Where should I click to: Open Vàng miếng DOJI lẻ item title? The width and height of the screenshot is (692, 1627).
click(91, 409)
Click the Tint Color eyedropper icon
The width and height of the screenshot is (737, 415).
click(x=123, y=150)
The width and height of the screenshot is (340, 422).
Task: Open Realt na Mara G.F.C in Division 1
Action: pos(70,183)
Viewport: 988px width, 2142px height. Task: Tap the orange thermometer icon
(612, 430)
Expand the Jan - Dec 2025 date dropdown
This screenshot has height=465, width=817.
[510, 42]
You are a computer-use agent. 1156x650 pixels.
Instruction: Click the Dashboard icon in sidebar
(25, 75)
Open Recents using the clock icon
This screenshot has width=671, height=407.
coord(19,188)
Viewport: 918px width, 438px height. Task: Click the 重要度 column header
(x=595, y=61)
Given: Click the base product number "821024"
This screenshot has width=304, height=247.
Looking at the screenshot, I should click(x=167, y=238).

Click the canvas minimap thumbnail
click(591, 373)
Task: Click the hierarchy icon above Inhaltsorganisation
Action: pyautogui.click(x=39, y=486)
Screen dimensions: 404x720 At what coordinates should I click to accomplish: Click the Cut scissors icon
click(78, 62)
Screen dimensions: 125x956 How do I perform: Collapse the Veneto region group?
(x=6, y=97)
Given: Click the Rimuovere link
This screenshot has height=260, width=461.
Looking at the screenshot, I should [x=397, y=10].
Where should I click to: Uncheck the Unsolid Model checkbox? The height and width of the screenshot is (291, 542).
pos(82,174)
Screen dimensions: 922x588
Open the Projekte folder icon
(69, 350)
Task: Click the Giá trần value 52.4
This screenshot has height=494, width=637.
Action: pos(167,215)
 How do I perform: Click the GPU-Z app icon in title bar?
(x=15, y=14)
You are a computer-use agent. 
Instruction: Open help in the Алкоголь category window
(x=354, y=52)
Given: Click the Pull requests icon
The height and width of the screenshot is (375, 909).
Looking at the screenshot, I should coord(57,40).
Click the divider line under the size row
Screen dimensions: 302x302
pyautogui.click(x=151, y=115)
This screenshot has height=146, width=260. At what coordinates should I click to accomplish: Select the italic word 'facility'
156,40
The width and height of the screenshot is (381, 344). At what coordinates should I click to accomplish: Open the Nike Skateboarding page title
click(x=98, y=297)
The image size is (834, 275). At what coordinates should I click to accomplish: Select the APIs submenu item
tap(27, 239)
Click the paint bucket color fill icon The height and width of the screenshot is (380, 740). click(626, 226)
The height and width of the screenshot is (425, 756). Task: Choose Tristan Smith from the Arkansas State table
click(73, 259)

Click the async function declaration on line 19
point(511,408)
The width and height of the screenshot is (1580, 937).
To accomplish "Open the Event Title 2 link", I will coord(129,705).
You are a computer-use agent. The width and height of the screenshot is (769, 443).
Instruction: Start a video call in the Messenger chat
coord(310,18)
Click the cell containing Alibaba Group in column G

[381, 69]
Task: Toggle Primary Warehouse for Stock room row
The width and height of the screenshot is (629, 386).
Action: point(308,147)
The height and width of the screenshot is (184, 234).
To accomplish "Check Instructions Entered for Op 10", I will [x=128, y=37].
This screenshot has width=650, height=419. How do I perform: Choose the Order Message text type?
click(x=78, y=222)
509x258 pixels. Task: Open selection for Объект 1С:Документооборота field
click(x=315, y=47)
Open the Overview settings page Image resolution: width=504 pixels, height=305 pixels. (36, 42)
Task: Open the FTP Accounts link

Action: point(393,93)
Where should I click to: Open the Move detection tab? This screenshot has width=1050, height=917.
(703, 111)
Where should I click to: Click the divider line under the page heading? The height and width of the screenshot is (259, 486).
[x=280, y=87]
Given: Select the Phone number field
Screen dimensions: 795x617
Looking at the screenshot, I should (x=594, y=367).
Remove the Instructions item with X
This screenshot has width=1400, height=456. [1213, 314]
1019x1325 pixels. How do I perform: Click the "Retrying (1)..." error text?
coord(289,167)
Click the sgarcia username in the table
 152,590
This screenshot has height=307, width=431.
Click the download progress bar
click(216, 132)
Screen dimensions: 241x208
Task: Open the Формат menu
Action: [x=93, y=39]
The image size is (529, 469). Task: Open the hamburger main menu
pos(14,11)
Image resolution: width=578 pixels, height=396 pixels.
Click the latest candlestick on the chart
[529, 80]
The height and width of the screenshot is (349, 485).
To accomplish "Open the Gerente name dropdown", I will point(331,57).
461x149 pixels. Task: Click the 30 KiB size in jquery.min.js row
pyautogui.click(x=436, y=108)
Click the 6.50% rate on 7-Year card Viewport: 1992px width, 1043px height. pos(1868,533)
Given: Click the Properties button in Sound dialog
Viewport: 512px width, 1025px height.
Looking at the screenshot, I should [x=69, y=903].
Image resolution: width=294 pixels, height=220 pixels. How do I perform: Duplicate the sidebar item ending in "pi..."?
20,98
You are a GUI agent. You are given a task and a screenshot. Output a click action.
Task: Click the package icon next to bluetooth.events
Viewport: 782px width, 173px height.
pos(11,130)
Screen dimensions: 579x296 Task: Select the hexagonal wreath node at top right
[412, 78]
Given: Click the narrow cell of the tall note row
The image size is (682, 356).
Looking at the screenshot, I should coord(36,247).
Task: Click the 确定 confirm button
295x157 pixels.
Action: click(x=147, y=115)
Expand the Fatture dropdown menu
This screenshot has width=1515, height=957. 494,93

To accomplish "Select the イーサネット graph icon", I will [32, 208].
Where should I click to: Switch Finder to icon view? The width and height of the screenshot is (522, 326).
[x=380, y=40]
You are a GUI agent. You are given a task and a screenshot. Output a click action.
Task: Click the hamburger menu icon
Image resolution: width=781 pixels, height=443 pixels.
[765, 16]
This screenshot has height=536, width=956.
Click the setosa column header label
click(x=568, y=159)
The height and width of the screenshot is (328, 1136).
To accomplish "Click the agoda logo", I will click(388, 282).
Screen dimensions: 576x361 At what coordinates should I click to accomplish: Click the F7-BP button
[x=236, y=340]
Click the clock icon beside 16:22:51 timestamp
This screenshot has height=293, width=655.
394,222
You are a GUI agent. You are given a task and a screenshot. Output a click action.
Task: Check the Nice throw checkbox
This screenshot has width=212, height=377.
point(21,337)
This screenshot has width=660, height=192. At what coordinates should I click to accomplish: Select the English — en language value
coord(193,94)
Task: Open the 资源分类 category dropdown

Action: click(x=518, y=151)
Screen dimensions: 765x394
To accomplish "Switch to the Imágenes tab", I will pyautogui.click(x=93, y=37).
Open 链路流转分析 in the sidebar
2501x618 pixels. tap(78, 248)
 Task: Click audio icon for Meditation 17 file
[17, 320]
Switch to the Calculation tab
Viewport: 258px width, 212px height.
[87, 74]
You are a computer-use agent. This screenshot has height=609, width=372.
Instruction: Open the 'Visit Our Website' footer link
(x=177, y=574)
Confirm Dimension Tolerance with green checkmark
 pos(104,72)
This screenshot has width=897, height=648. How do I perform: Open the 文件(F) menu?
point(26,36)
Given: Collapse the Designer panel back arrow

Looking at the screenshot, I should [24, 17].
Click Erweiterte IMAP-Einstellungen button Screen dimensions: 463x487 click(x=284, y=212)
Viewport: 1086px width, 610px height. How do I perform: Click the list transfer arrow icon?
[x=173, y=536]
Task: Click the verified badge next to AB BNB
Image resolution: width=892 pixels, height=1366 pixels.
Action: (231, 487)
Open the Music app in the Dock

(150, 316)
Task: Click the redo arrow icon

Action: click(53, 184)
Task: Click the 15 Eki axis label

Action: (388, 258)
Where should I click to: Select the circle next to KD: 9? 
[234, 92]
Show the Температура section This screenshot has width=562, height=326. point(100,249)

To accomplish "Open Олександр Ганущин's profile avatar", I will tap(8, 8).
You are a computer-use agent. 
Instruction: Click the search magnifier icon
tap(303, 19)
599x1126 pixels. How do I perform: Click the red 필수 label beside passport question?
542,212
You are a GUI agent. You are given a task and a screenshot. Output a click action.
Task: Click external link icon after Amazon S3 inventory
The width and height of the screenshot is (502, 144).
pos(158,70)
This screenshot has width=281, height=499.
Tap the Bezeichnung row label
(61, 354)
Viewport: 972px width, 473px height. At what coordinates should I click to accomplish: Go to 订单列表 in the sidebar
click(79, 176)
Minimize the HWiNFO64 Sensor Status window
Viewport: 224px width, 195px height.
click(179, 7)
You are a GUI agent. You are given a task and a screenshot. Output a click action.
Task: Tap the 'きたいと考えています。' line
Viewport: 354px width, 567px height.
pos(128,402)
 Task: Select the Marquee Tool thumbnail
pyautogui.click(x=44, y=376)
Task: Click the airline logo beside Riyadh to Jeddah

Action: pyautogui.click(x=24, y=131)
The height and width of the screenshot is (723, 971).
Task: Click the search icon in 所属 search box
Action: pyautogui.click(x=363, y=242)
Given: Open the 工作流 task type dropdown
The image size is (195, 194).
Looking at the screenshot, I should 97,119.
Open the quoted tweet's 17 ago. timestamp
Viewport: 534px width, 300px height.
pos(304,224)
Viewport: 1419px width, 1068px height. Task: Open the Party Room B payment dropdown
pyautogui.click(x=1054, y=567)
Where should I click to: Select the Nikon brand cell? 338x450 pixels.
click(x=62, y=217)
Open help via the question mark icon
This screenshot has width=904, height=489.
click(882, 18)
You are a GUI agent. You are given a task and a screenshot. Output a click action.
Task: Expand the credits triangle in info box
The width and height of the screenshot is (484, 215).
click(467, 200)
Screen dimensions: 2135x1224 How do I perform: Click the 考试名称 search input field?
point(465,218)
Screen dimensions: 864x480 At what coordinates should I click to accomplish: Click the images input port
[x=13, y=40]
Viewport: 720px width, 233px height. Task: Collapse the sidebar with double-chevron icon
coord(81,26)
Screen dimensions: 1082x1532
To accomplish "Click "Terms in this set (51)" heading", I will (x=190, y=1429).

_ _ _ _ _

The answer should consist of every line above in which "will" appears.

• Response for this exercise:
To accomplish "Open the Event Title 2 link", I will coord(129,705).
To accomplish "Check Instructions Entered for Op 10", I will [x=128, y=37].
To accomplish "Open the Gerente name dropdown", I will point(331,57).
To accomplish "Select the イーサネット graph icon", I will [32, 208].
To accomplish "Click the agoda logo", I will click(388, 282).
To accomplish "Switch to the Imágenes tab", I will pyautogui.click(x=93, y=37).
To accomplish "Open Олександр Ганущин's profile avatar", I will tap(8, 8).
To accomplish "Click "Terms in this set (51)" heading", I will (x=190, y=1429).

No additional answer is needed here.